We are so blessed to still have you with us at 78 and still so fun of love and silliness.  Plus you can fix anything which is useful. 

Happpppy Biiiiirrrrthday Dad ... see you later 

till soon
c'est la vie 

xxxx

Tuesday 24 November 2015

eisbeins, food stalls and plenty of firsts

So last week was a big week of firsts.  

First time I dyed candles with paint and oven baking to make Advent candles.  First time I made Christmas wreaths (see my previous blog) and first time I did something I thought I would never do ... make Eisbein and my last first (get it?) ran a little teeny food stall at our Church Patronal Feast Day.  The money it made was not mind blowing in the big picture.
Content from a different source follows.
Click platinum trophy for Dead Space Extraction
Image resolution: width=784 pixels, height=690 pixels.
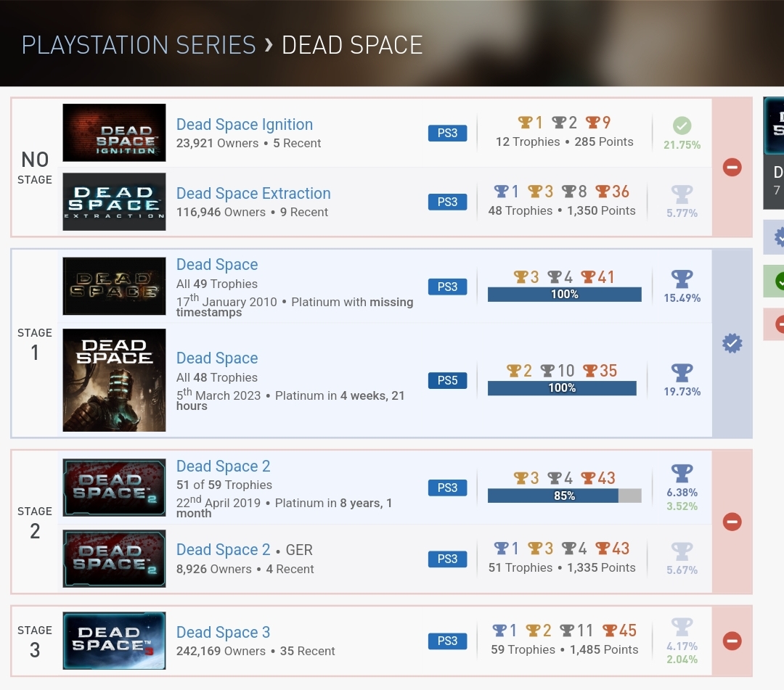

But I made money, I was able to add to the fundraising of the day and that is all that matters.  Every drop helps fill a bucket. 

What a lot of firsts I had! 

Despite the fact that my dad was born in Germany, we make very few traditional German dishes from scratch.  He came to SA when he went to High School so to date the best place for Eisbein when I was growing up was at the German Club in town.  And now it is at a restaurant in the East of Pretoria.  

The most silly of all .... I have never eaten an Eisbein until I tasted a piece of the ones I made.  Nor have I ever had any inclination to make it. 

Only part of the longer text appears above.